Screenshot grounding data

++++++++++++++++++++

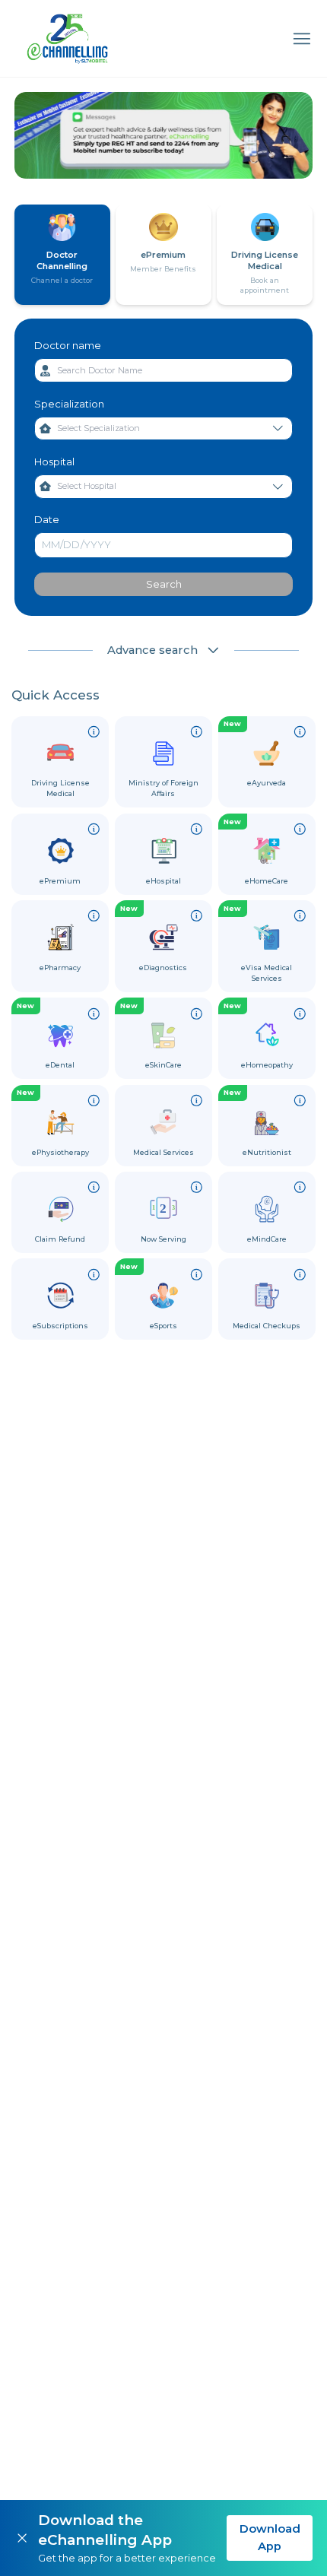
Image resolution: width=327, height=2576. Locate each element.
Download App (270, 2537)
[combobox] (164, 370)
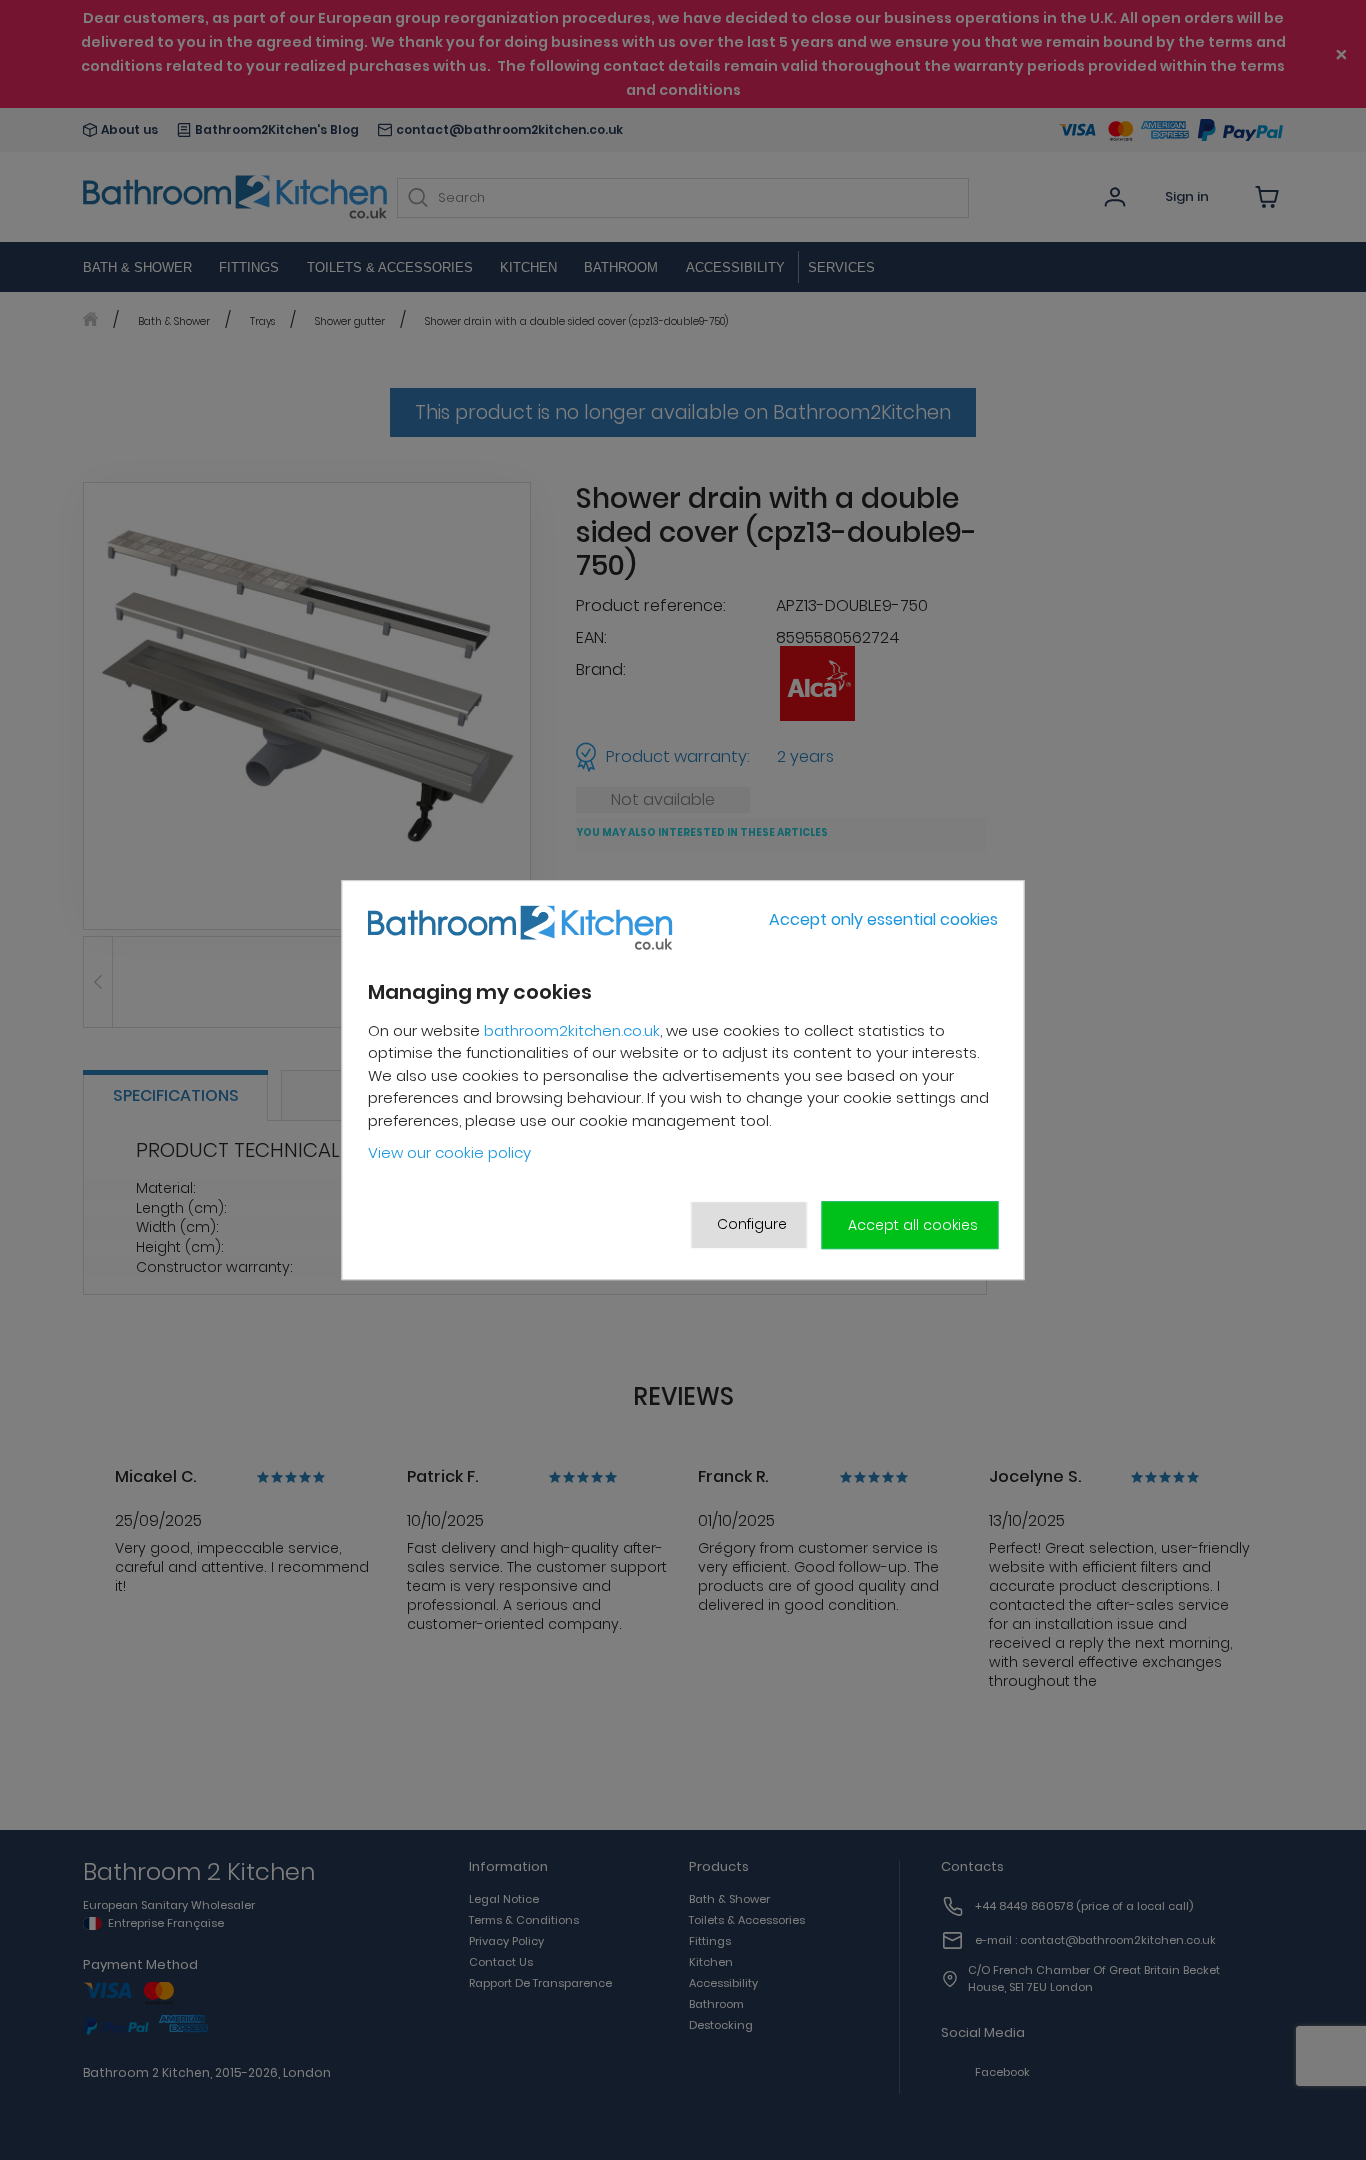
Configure (752, 1224)
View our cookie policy (449, 1153)
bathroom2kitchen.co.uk (572, 1030)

++++++++++++++++++++

### Task to complete
Could all the data above be given again exactly, leaving out its images?

### Task result
Image resolution: width=327, height=2576. Locate each element.
Download App (270, 2537)
[combobox] (164, 370)
Configure (752, 1224)
View our cookie policy (449, 1153)
bathroom2kitchen.co.uk (572, 1030)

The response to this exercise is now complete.